When Tara in The Awakening Series tells her mother she’s pregnant and yet remains a virgin and doesn’t know how this could’ve happened, her mother assumes her daughter is having trouble taking responsibility for her choices.
Also, Tara’s mom is generally hard on her daughter.
Lynette had a difficult childhood. She simultaneously strives to create a better life for her daughter yet envies what she sees as Tara’s easier life and greater opportunities.
Quille, the heroine of my Q.C. Davis mystery/suspense series, has a mom who is essentially not there for her. She has suffered from depression all of Quille‘s life and as a result really never connects with her daughter. Quille‘s grandmother, though, steps in to help raise Quille and remains a tremendous support for her.
In Gram, I instilled many of the things I admire about my mom. Her practicality, reliability, and her determination to raise Quille to be an independent, healthy person all remind me of my mom.
Confidence
I’m still recovering from a broken foot (and still in a cast) so I continue to catch up on reading novels and listening to audiobooks, including non-fiction. Right now I’m finishing The Confidence Code: The Science And Art Of Self-Assurance — What Women Should Know.
While I’m not sure I agree with everything in the book, it has made me see the positive ways my mom influenced choices I made and successes I had.
Try And Try Again
One of the best messages my mom conveyed was about trying and failing. Whenever I didn’t achieve what I wanted, my mom’s answer was that what mattered was not winning but doing your best.

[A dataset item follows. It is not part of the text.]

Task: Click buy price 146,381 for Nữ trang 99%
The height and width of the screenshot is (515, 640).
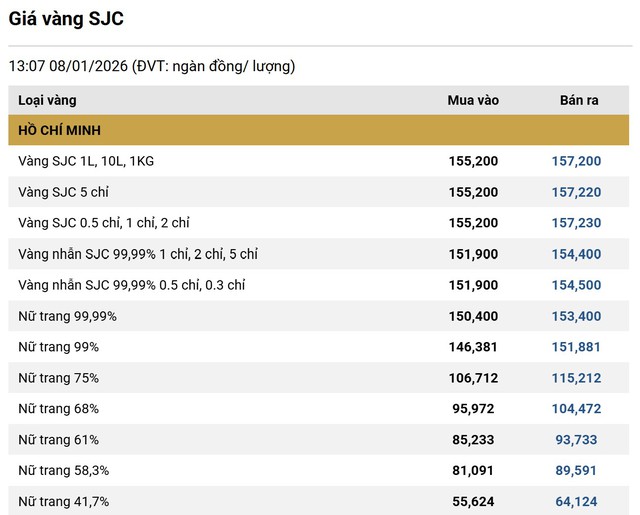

If I tried out for a play and didn’t get the part I wanted, or a part at all, but I had prepared well, showed up on time, and put my whole heart into it, she told me I ought to feel proud of myself. And if I really wanted to be in a play in the future I should keep trying. If I hadn’t done my best, then the next time I better do that and I’d have a better chance of getting the results I wanted.
She also pointed out to me people who hadn’t been good at things to start out — who hadn’t been a “natural“ — and who later excelled.
As a result, when I started learning to play guitar, I didn’t expect to be amazing right away. I knew it would take many hours of practice. I also knew that anyone who was really good had put in those hours.
No Easy Way Out
My mom also set high standards, and she didn’t hesitate to say so if she thought I hadn’t met them. In some ways, that led to me being a bit of a perfectionist, something I have struggled with. But overall, I still feel it was a good message. What she was telling me was that I could almost always do better.
She also taught me not to coast.
When I was little my mom thought I seemed pretty sharp. She started teaching me to read almost before I could talk.
By the time I started school, I was already reading books a few grades ahead. This made my classes pretty boring, but that only caused my mom to push me to enter experimental programs and to try to find more challenges.
Sitting back and taking it easy was never considered to be a good option. There was always more to be learned.
That more than anything is what I appreciate, whether it makes it into the mothers in my novels or not.